W końcu gość uspokoił się, a zamiast drzwi przypięto koc do framugi drzwi. Nikt nie został ranny ani aresztowany, a poszarpane resztki drzwi zniknęły do rana.
Incydenty te, nazbyt powszechne, są niezamierzonymi konsekwencjami walki między zachowaniem kultury a promowaniem niezrównoważonej, nieuregulowanej turystyki. W 2011 roku byliśmy jej częścią, działając bez odpowiedzialności i bez odpowiedniego szacunku dla naszych gospodarzy. Przyjęliśmy dominujący etos dobrej zabawy, choć wiedzieliśmy, że takie miejsce prawdopodobnie nie powinno istnieć.
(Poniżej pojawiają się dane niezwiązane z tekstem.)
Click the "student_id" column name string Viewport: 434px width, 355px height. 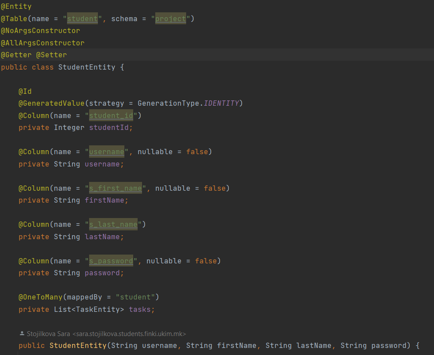tap(113, 116)
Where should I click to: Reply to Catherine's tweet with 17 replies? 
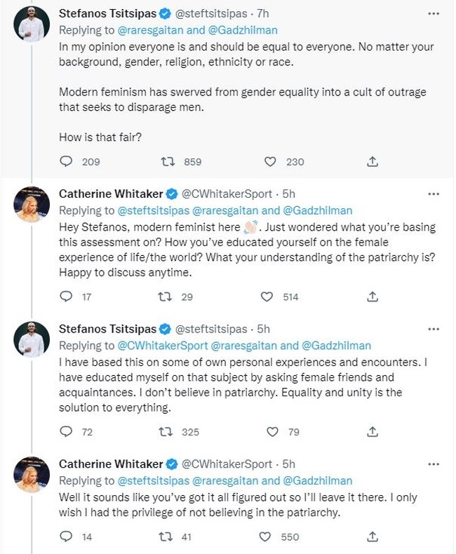67,297
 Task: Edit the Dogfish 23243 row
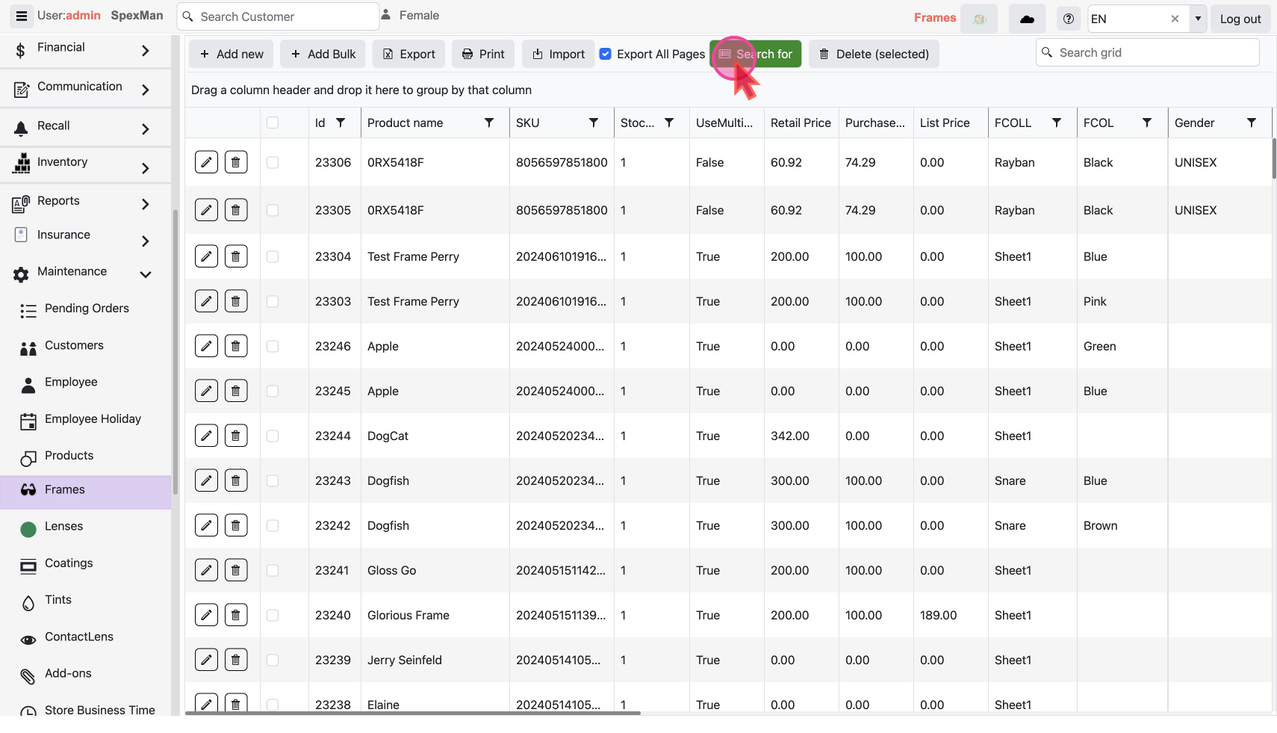click(x=206, y=480)
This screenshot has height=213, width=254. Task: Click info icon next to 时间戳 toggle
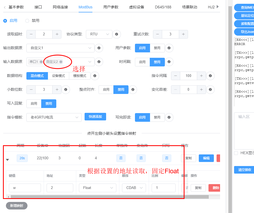coord(169,62)
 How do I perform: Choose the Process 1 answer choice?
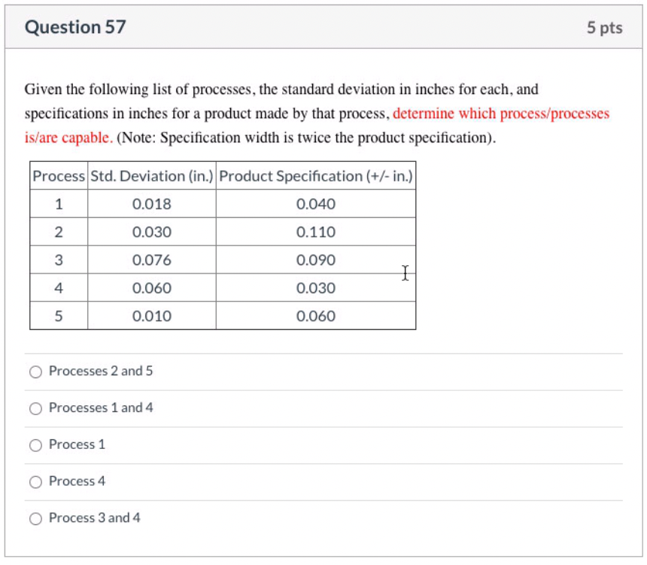pyautogui.click(x=35, y=444)
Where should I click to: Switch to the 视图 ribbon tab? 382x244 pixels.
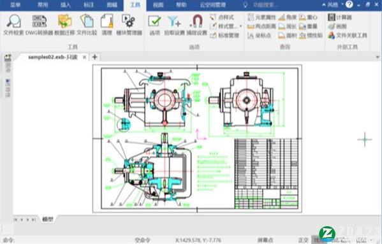(158, 5)
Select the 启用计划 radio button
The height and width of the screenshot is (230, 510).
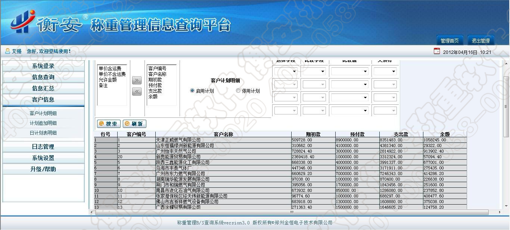point(192,91)
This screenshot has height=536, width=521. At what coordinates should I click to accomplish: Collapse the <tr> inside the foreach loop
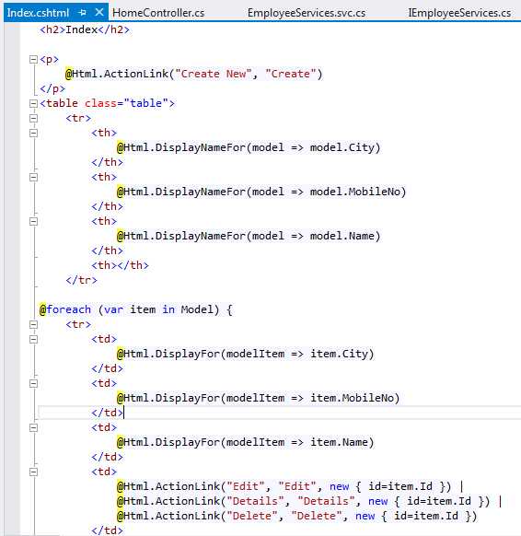click(x=33, y=324)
„To był mały raj dla wypalonych turystów i miejsce ucieczki” - powiedział mój brat - „[ale] nienawidziłem tego za jego hedonizm. I jak każdy narkotyk, czy tego chcesz, czy nie, odstawienie go zawsze jest do kitu.”
Widoczny sukces Vanga Vienga w rebrandingu jako ekoturystycznego miejsca docelowego, a nie jako stolica partii Azji Południowo-Wschodniej, zaczyna dawać oznaki obiecujące, mimo że przejście nie było łatwe. Miejscowi starają się znaleźć równowagę między zarabianiem na życie a utrzymywaniem kultury.
„To skomplikowana dynamika” - powiedział Frichitthavong. „Życie na wsi jest trudne. Każdy chce korzyści ekonomicznych z turystyki - oczywiście, że tak. Ale nie powinniśmy sprzedawać naszych dusz, aby je zdobyć.”